**Task**
A word-for-word restatement of the listing is the only acceptable answer.
★ ★ ★ ★
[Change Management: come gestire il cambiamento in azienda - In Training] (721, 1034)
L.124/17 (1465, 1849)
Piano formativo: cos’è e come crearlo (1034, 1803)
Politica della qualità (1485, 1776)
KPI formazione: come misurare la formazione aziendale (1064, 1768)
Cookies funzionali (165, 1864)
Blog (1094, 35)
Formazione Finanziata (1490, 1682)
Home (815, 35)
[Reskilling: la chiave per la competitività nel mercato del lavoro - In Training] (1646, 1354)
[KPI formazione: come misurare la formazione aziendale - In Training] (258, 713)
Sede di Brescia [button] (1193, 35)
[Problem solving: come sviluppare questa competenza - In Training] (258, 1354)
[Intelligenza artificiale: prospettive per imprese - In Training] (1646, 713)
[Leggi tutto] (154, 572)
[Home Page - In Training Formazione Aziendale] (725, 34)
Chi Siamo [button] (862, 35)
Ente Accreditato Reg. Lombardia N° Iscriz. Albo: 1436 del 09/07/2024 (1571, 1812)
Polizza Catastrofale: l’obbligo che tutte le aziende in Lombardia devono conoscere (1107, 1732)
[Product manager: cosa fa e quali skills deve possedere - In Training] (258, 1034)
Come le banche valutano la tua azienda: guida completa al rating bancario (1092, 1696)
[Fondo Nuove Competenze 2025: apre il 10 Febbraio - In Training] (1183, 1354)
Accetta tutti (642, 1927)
★ ★ ★ ★
**Solved exercise**
[Change Management: come gestire il cambiamento in azienda - In Training] (721, 1034)
L.124/17 (1465, 1849)
Piano formativo: cos’è e come crearlo (1034, 1803)
Politica della qualità (1485, 1776)
KPI formazione: come misurare la formazione aziendale (1064, 1768)
Cookies funzionali (165, 1864)
Blog (1094, 35)
Formazione Finanziata (1490, 1682)
Home (815, 35)
[Reskilling: la chiave per la competitività nel mercato del lavoro - In Training] (1646, 1354)
[KPI formazione: come misurare la formazione aziendale - In Training] (258, 713)
Sede di Brescia [button] (1193, 35)
[Problem solving: come sviluppare questa competenza - In Training] (258, 1354)
[Intelligenza artificiale: prospettive per imprese - In Training] (1646, 713)
[Leggi tutto] (154, 572)
[Home Page - In Training Formazione Aziendale] (725, 34)
Chi Siamo [button] (862, 35)
Ente Accreditato Reg. Lombardia N° Iscriz. Albo: 1436 del 09/07/2024 (1571, 1812)
Polizza Catastrofale: l’obbligo che tutte le aziende in Lombardia devono conoscere (1107, 1732)
[Product manager: cosa fa e quali skills deve possedere - In Training] (258, 1034)
Come le banche valutano la tua azienda: guida completa al rating bancario (1092, 1696)
[Fondo Nuove Competenze 2025: apre il 10 Febbraio - In Training] (1183, 1354)
Accetta tutti (642, 1927)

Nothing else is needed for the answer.